The input »
********************
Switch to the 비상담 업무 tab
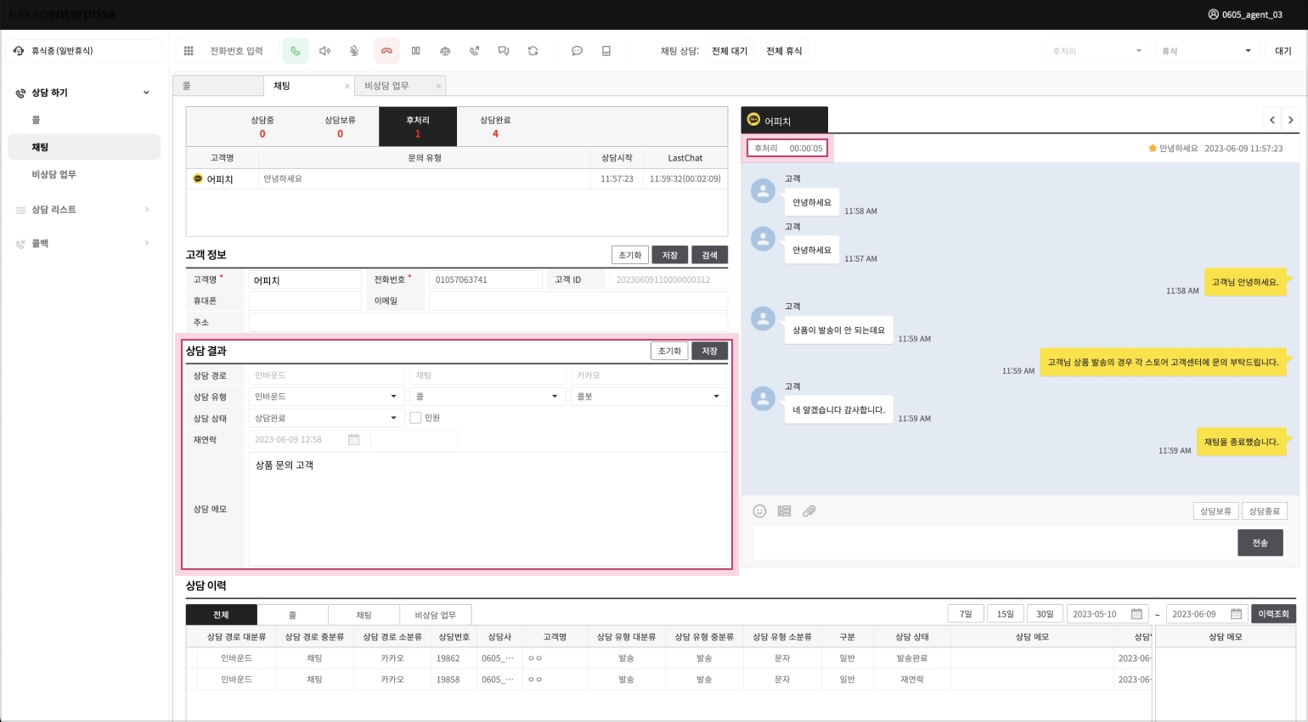Viewport: 1308px width, 722px height. coord(387,86)
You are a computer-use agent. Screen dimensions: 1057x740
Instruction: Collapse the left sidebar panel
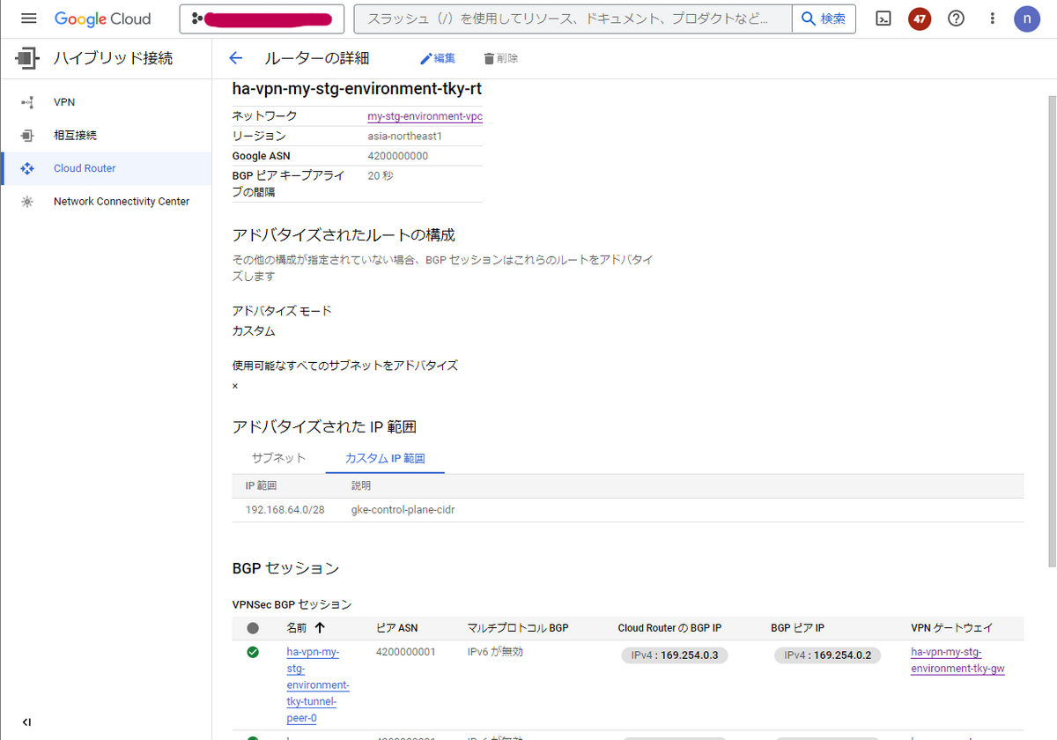click(26, 721)
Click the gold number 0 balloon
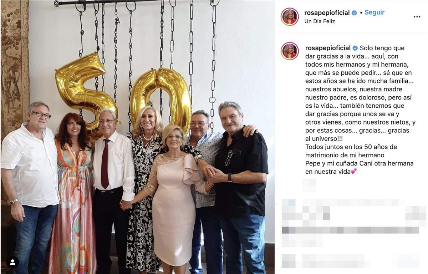The height and width of the screenshot is (274, 428). 161,98
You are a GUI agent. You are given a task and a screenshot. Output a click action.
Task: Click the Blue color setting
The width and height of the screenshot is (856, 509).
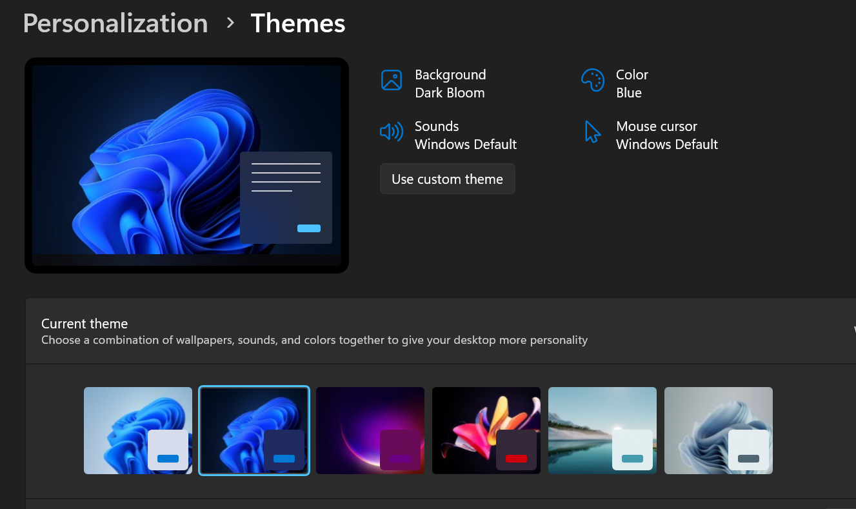tap(629, 92)
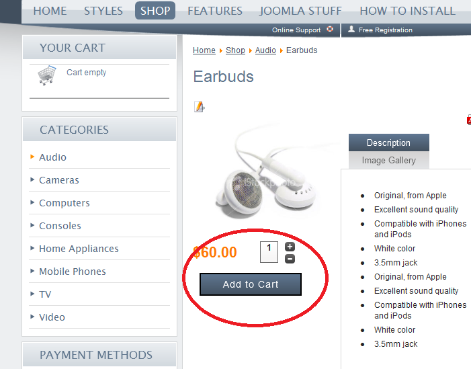Click the edit product pencil icon

pos(199,107)
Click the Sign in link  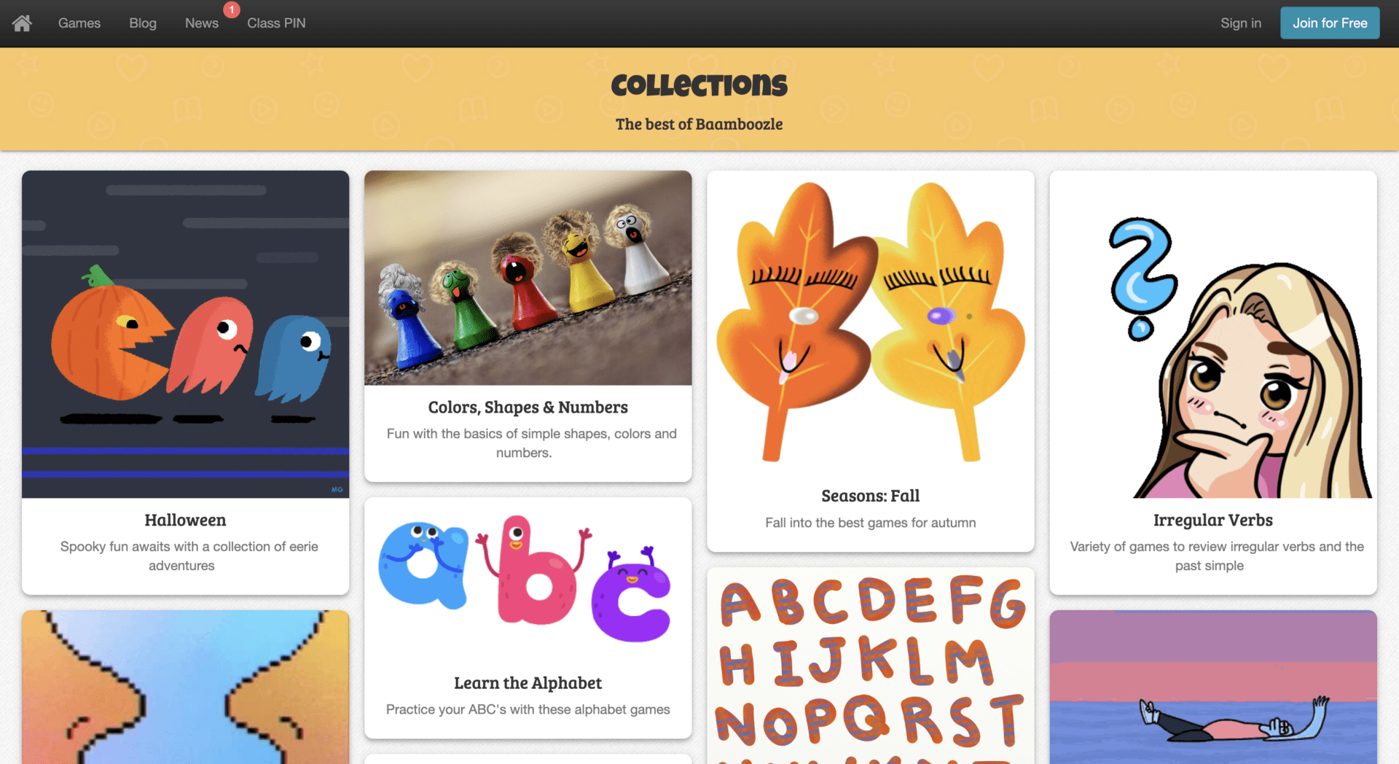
********************
Reproduce the complete set of records verbatim and omit the pictures.

Solution to this task »
Switch to the 비상담 업무 tab
Viewport: 1308px width, 722px height. coord(387,86)
You are a computer-use agent. Screen dimensions: 1057x740
Instruction: Collapse the left sidebar panel
click(26, 721)
Click the gold number 0 balloon
The height and width of the screenshot is (274, 428). 161,98
You are a GUI agent. You are given a task and a screenshot. Output a click action.
Task: Click the Blue color setting
The width and height of the screenshot is (856, 509).
tap(629, 92)
Click the edit product pencil icon

pos(199,107)
Click the Sign in link  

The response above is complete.